(Data for processing)

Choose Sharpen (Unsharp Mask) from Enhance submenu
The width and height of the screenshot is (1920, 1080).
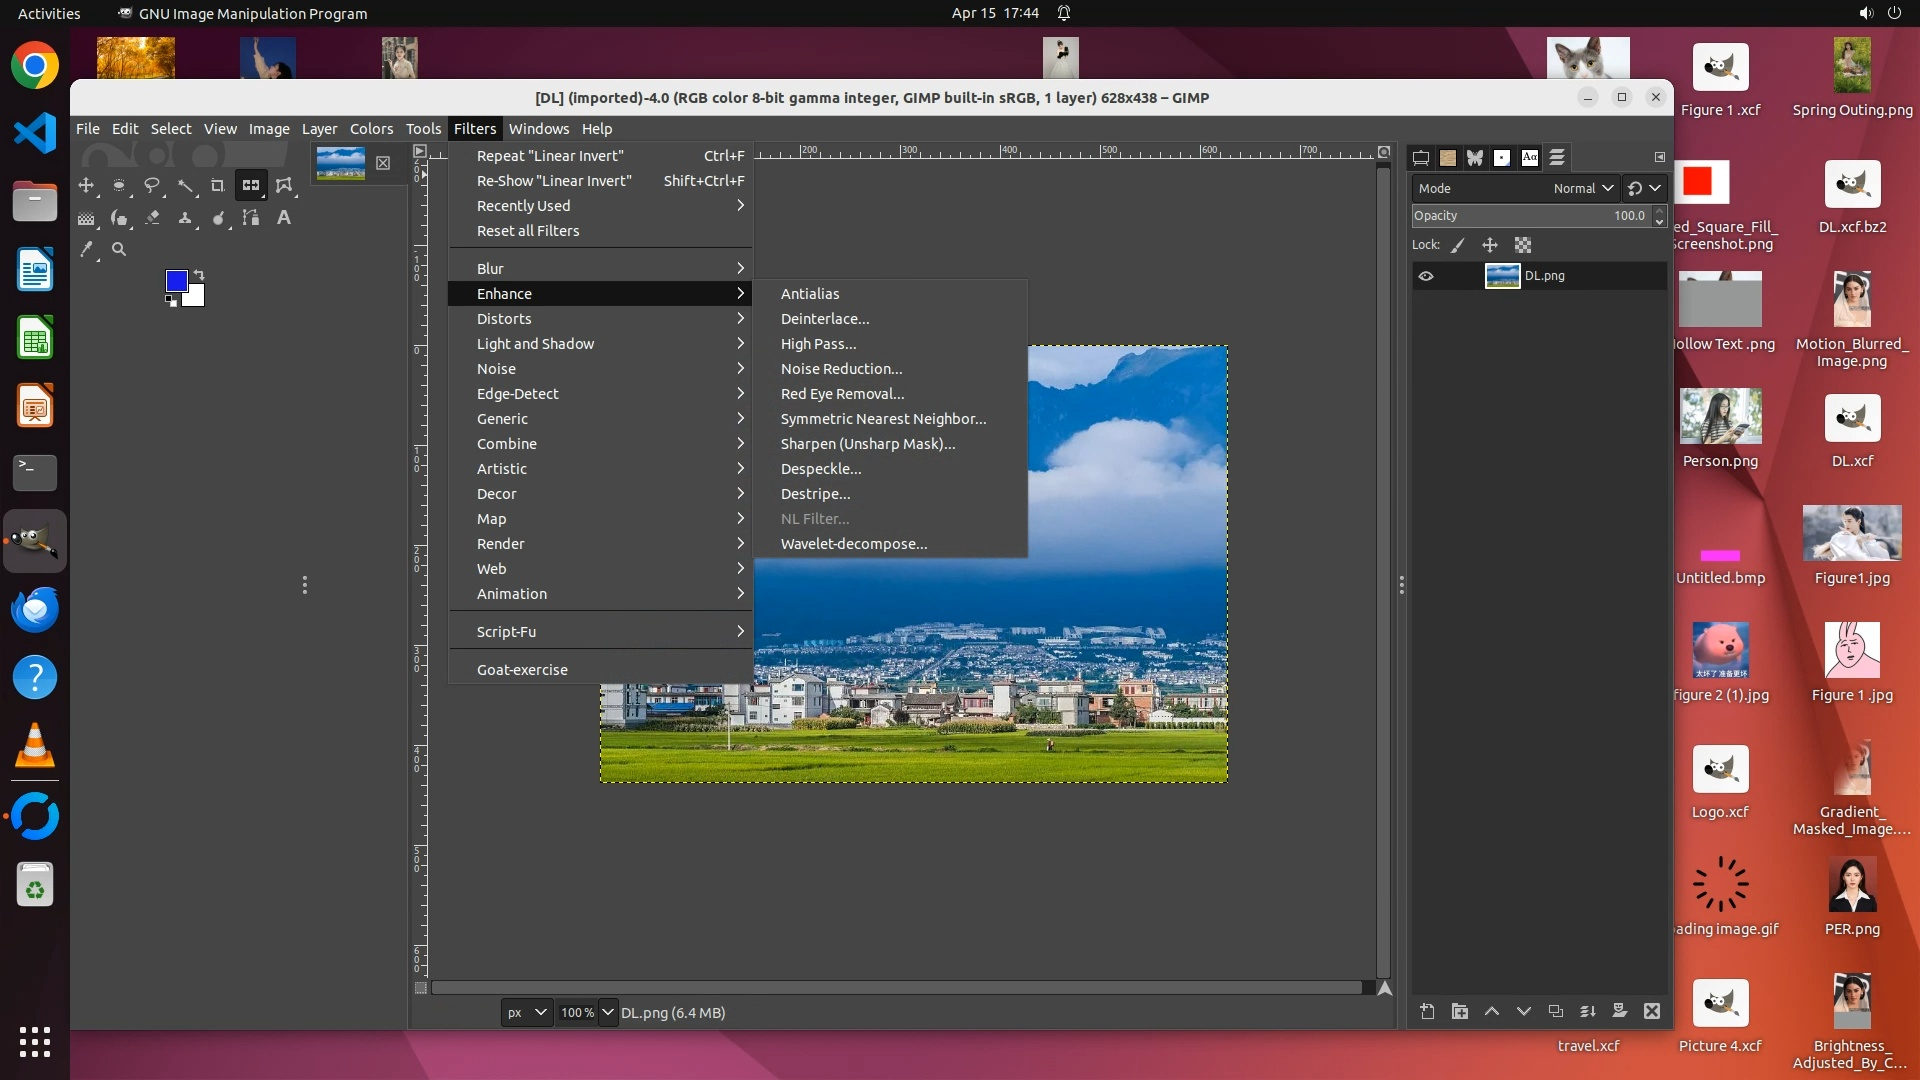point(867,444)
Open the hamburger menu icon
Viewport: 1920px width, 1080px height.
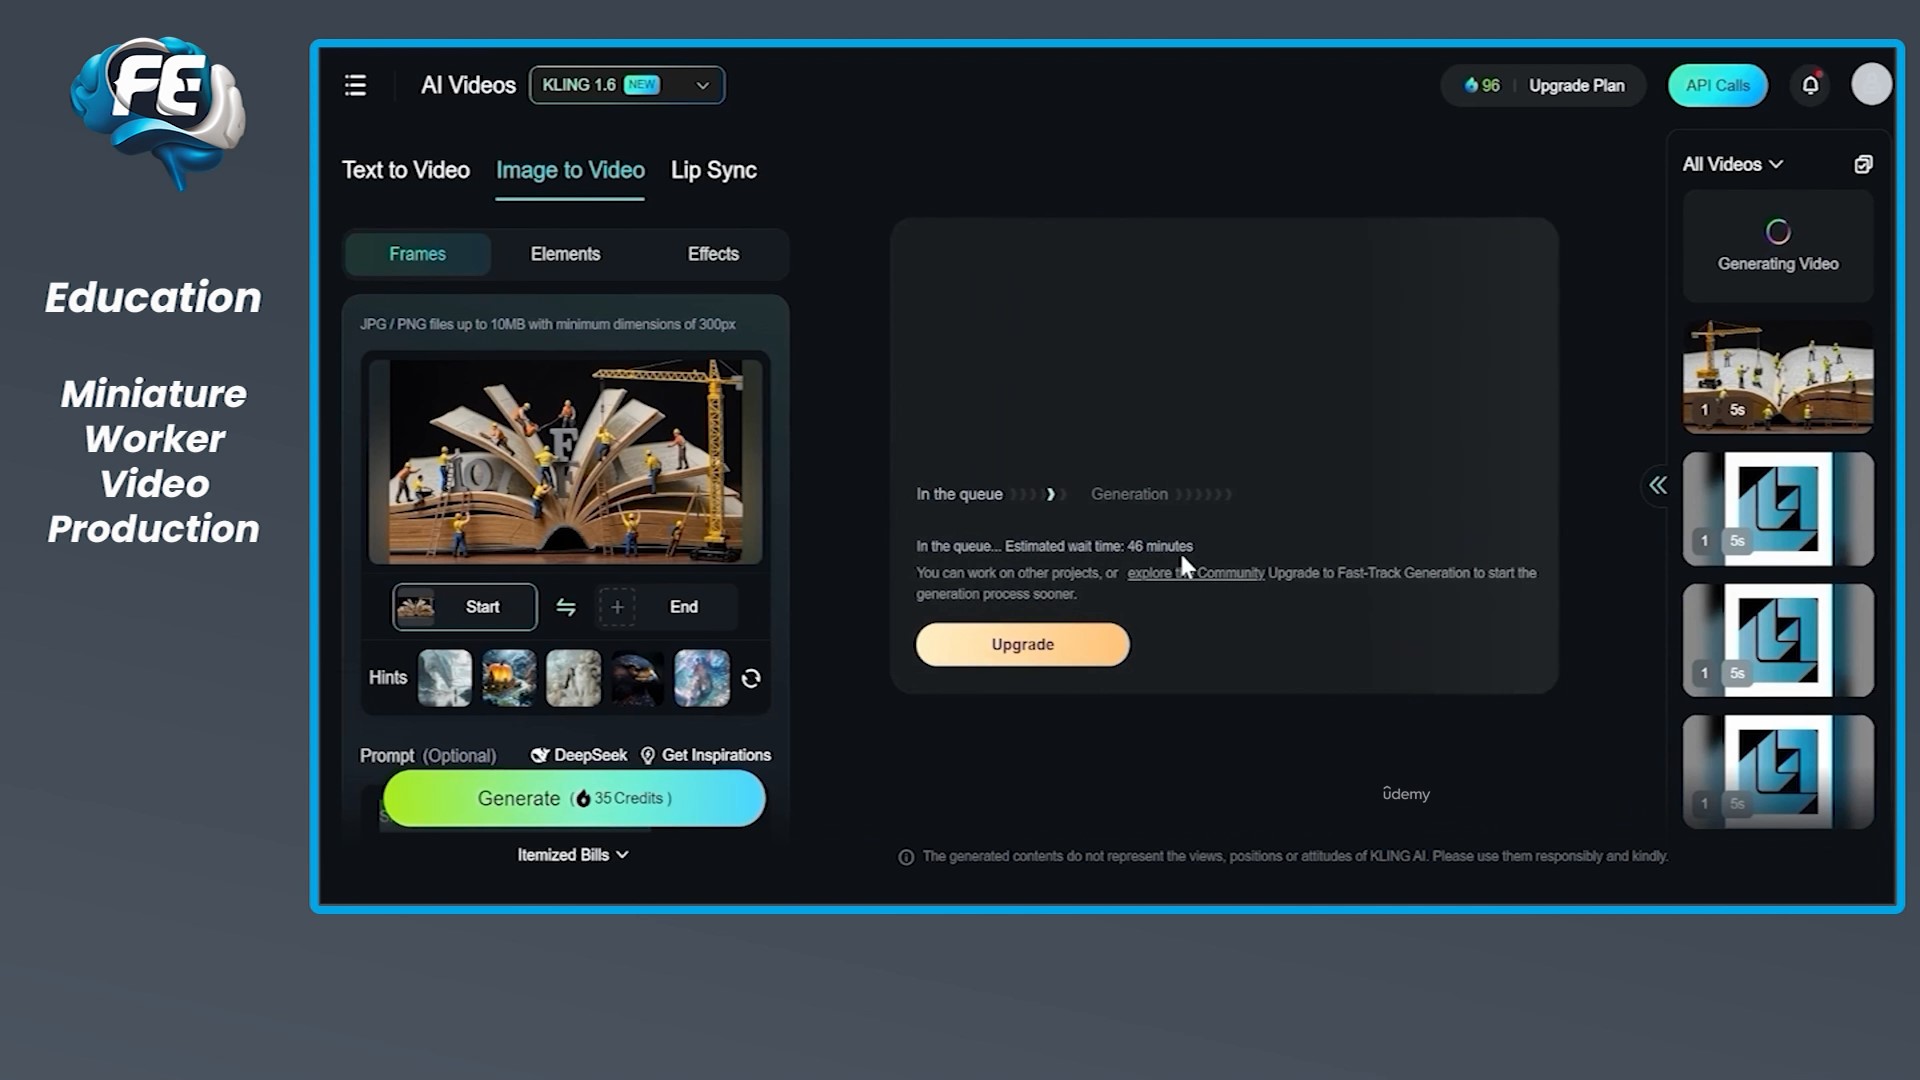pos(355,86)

(End Data for processing)

- What is expected
All of the material above needs to be restated exactly, with no pictures.

- Solution below
Choose Sharpen (Unsharp Mask) from Enhance submenu
The width and height of the screenshot is (1920, 1080).
point(867,444)
Open the hamburger menu icon
Viewport: 1920px width, 1080px height.
pos(355,86)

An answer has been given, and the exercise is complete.